The term higher power is huge in AA. For most it is God, the way only they can imagine him. For some it is the universe, for some it is energy. For some its even just a faceless nameless power stronger than them. I’ve even heard people say its the group they meet with.
For me it is more complicated, yet extremely simple. I cannot imagine my God as a person. There is not a single man in the sky watching over all of us. But, there is something. The world, in all its beauty, did not create itself. My path was written before I existed. I have gone astray from it more than once. I have fallen more than once. But when I quiet my mind, I can understand my higher power.
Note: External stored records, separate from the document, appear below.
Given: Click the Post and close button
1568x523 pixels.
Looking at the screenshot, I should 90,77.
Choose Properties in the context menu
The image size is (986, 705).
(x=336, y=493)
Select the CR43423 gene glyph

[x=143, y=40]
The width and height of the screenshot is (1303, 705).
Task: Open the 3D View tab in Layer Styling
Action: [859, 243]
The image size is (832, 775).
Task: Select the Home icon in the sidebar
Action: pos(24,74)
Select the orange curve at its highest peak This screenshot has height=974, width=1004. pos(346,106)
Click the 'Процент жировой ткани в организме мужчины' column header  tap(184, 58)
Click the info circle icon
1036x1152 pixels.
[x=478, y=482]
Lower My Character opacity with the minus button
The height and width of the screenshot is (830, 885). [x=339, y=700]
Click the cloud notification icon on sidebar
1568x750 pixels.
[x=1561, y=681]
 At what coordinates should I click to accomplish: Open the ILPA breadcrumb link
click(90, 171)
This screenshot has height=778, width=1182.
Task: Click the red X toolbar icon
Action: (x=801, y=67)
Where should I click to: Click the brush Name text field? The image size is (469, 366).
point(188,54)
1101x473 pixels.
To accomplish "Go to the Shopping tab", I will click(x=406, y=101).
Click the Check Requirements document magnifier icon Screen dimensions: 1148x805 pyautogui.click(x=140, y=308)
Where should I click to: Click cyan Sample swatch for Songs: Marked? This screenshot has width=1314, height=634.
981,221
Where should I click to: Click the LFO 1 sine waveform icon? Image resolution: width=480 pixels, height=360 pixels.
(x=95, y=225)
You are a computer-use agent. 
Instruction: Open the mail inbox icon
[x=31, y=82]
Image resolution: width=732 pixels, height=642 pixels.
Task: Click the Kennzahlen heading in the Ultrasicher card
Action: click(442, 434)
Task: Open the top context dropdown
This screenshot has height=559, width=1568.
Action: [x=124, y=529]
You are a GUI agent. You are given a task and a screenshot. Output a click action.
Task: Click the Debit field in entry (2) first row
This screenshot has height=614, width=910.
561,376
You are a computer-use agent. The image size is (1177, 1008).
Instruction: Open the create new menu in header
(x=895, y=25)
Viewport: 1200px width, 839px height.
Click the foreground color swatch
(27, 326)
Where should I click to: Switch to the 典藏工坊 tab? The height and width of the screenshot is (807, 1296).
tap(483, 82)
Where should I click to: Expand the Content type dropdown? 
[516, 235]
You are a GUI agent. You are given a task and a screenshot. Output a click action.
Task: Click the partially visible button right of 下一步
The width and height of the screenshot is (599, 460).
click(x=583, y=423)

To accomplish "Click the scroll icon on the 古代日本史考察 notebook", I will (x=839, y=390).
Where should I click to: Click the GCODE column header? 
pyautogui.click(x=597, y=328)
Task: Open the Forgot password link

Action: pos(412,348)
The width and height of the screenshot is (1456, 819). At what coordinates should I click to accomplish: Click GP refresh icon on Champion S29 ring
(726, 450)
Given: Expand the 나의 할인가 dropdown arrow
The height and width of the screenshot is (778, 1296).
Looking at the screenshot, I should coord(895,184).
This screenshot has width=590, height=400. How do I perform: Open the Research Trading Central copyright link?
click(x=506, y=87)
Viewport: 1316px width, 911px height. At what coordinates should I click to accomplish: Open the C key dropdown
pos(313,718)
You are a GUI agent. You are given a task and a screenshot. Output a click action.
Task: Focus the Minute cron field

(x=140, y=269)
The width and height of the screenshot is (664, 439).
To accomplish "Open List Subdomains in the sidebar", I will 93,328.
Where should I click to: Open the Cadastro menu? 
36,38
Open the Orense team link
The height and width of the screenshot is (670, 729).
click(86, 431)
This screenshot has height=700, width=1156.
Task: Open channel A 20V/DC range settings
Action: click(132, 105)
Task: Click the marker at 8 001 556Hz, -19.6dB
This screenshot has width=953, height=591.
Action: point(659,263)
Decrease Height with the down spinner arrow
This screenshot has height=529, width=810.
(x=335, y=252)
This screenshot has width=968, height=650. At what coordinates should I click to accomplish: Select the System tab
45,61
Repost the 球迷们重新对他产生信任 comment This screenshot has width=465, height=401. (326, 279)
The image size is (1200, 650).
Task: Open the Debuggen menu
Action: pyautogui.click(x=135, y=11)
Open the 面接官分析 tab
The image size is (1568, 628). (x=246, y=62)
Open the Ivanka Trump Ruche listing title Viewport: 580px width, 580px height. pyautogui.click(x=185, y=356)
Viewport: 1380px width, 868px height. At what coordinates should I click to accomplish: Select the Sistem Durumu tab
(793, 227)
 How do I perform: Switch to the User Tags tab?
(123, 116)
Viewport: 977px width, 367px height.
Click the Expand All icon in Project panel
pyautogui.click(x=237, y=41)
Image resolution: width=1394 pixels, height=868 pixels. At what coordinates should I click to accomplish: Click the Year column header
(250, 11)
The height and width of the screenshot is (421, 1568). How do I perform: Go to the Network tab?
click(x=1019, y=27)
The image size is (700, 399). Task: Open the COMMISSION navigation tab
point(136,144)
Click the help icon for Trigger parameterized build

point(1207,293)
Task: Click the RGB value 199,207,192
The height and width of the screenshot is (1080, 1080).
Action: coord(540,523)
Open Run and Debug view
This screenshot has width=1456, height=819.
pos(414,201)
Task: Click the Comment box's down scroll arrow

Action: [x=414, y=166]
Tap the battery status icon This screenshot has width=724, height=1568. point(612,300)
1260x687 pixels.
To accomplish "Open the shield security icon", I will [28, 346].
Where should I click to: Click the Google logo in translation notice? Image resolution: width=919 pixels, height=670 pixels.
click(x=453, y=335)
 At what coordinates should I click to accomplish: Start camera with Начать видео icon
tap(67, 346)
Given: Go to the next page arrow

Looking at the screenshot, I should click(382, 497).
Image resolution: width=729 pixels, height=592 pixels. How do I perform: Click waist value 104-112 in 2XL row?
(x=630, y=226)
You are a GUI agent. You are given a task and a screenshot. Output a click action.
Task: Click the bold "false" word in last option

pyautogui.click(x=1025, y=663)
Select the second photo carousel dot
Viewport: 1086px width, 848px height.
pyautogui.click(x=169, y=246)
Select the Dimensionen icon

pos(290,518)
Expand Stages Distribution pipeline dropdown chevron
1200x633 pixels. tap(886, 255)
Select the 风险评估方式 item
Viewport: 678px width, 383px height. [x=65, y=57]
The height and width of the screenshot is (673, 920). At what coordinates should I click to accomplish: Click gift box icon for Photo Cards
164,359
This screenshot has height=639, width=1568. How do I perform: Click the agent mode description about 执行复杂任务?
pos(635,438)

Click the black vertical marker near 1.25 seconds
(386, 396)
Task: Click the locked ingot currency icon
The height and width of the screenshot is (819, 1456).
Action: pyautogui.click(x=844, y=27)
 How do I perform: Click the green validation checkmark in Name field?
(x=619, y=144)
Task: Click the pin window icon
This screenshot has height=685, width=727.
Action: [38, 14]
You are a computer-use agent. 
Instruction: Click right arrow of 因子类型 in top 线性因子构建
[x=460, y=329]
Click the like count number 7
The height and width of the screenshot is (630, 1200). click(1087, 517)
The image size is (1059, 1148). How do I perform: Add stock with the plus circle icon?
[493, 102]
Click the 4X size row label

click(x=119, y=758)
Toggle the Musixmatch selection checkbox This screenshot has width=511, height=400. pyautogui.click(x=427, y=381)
I pray. Who or what I pray to, I have no idea. And in my opinion, that knowing is not necessary. It doesn’t matter to me. Because whatever I pray to, it works. It calms my mind. It helps mt find peace in my chaos. I don’t have to put a title or name on my higher power. I just have to trust it. I pause, and listen.
And what a relief it is that I am not responsible for everything. I can hand over any problem or fear to my higher power. Temporarily or permanently. I can breathe easy and sleep better.
I used to answer to booze. My false higher power. I used to give my problems to booze. You can imagine how that worked out. My problems were returned to me ten fold, when I was even weaker and unable to deal with them.
So, I accept my higher power. My nameless faceless higher power that brings me peace in the middle of the night. That opens my eyes to the beauty that surrounds me. That helps me carry my burdens and convinces me that everything will work out, however it is supposed to. I am grateful.